Excerpt to read

------------------------------------------------------------

PI Georgia Tomaras, Center for Human Systems Immunology, Department of Surgery
Kate Hoffman, Nicholas School of the Environment
Stephanie Langel, School of Medicine, Department of Surgery
Keith Reeves, School of Medicine, Department of Surgery
A-Andrew D Jones, Pratt School of Engineering, Civil and Environmental Engineering
Cliburn Chan, Duke Human Vaccine Institute, Department of Surgery
Jason Stout, School of Medicine, Department of Medicine
Wilton Williams, School of Medicine, Department of Medicine
Jon Fjeld, Fuqua School of Business
Extrinsic and intrinsic stimuli can shape a person’s baseline immune response phenotype that impacts their responsiveness to vaccination and immunotherapy. Climate as an extrinsic factor can shape immune function and accordingly climate change is likely to alter the immune response in a variety of ways, but data remain severely limited. Identifying modifiable factors that can be targeted to improve human immune resilience is critical in promoting public health. Our team brings together Duke SOM, Nicholas School of the Environment, Pratt School of Engineering, Fuqua School of Business, School of Nursing, and Community with the ambitious goal of defining key environmental and intrinsic causes for human immune resilience and engineer interventions to optimally modulate immune function in a rapidly changing world.
We will focus on interrelated stimuli including climate and its shifting outcomes (environmental contaminant exposures, biological exposures and physiologic stimuli) evaluating which factors maximize or dampen immune resilience over the lifespan. Existing central North Carolina cohorts enable detailed longitudinal immune and environmental measurements.

------------------------------------------------------------

Information shown
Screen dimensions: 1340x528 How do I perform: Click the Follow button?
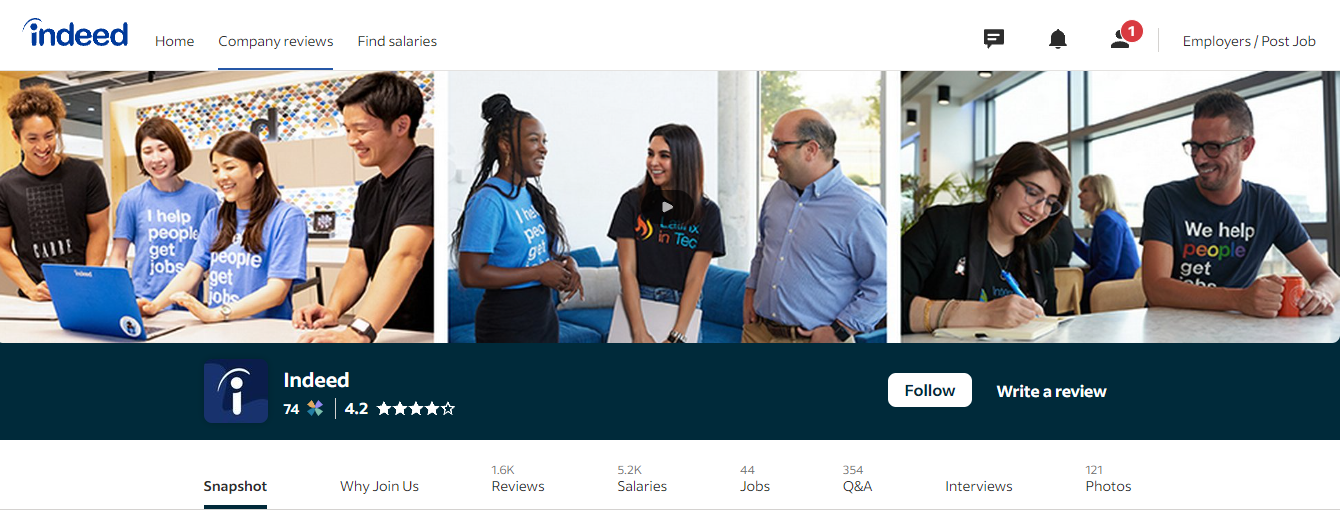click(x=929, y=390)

------------------------------------------------------------

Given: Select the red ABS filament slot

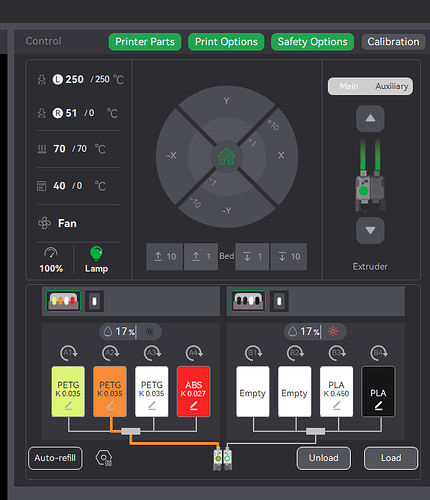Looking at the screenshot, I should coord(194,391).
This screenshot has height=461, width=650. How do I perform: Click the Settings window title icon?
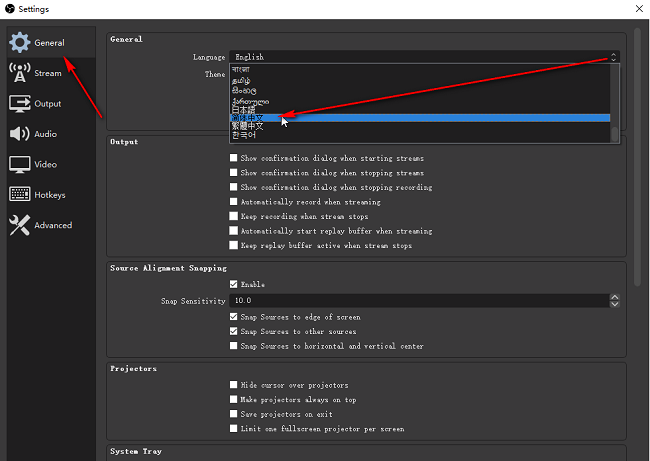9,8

------------------------------------------------------------

Check your understanding
(a) Write out the passage on immune resilience word for word, from "We will focus" up to and including "and environmental measurements.".
(b) Answer these questions from the passage on immune resilience:
(i) Who is identified as PI?
(ii) With which school is Jon Fjeld listed?
(iii) Where are the existing cohorts that enable longitudinal immune and environmental measurements located?
(c) List every person in the passage on immune resilience whose listing includes the Department of Surgery.

Responses for each task
(a)
We will focus on interrelated stimuli including climate and its shifting outcomes (environmental contaminant exposures, biological exposures and physiologic stimuli) evaluating which factors maximize or dampen immune resilience over the lifespan. Existing central North Carolina cohorts enable detailed longitudinal immune and environmental measurements.

(b)
(i) Georgia Tomaras
(ii) Fuqua School of Business
(iii) Central North Carolina

(c)
Georgia Tomaras
Stephanie Langel
Keith Reeves
Cliburn Chan